• _Action item_
The task calls for each record to be given again unchanged, minus any pictures.

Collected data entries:
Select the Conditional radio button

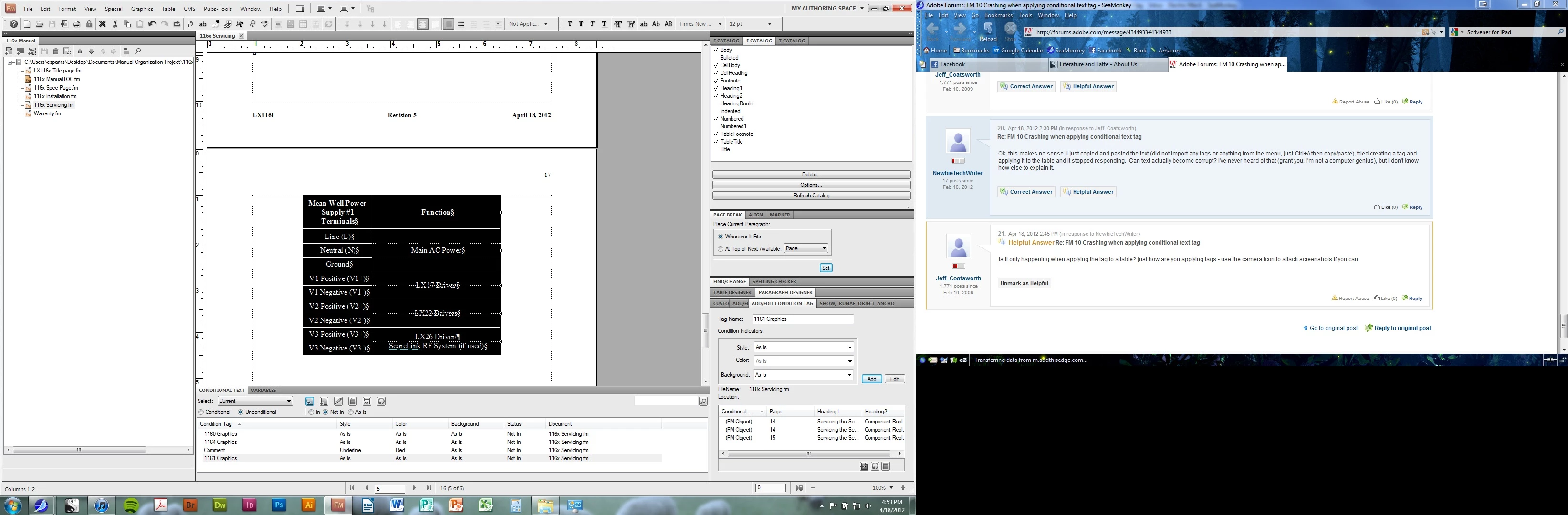pos(201,412)

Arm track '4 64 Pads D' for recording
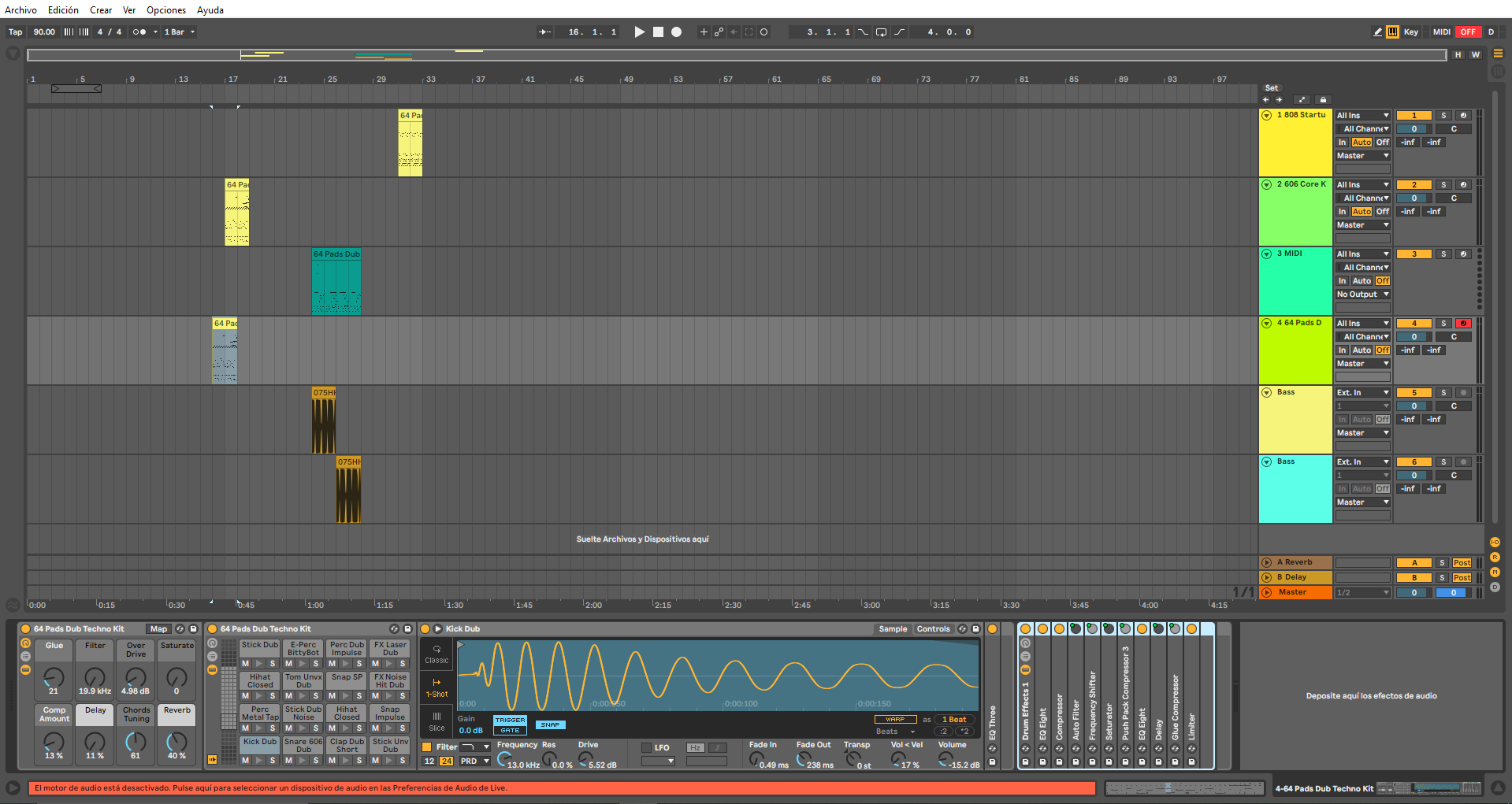coord(1464,323)
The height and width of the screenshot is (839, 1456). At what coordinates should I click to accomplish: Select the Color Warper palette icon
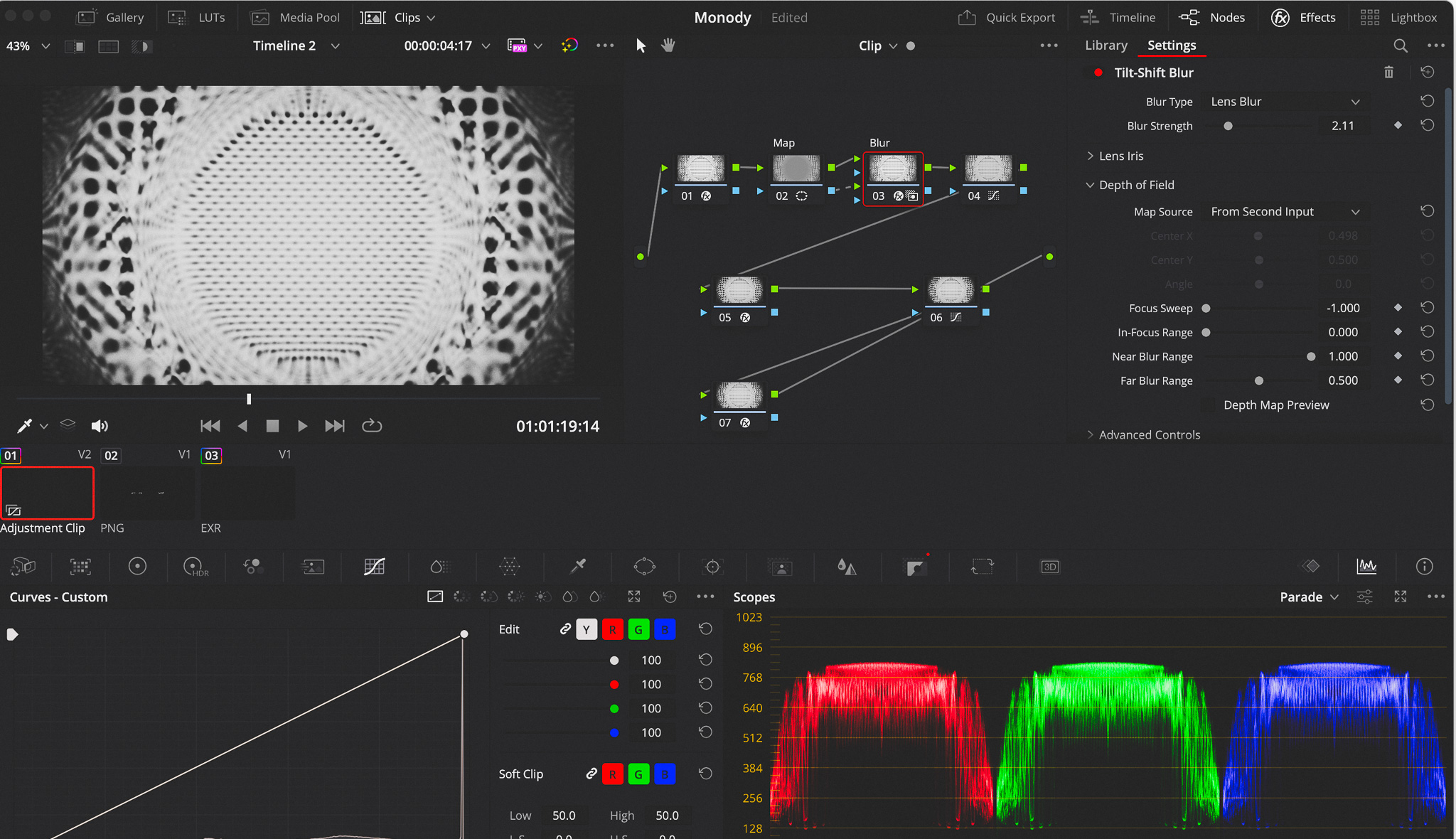(x=509, y=567)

• _Problem solution_
Select the Conditional radio button

pos(201,412)

Arm track '4 64 Pads D' for recording
coord(1464,323)
The height and width of the screenshot is (839, 1456). At what coordinates should I click to accomplish: Select the Color Warper palette icon
(x=509, y=567)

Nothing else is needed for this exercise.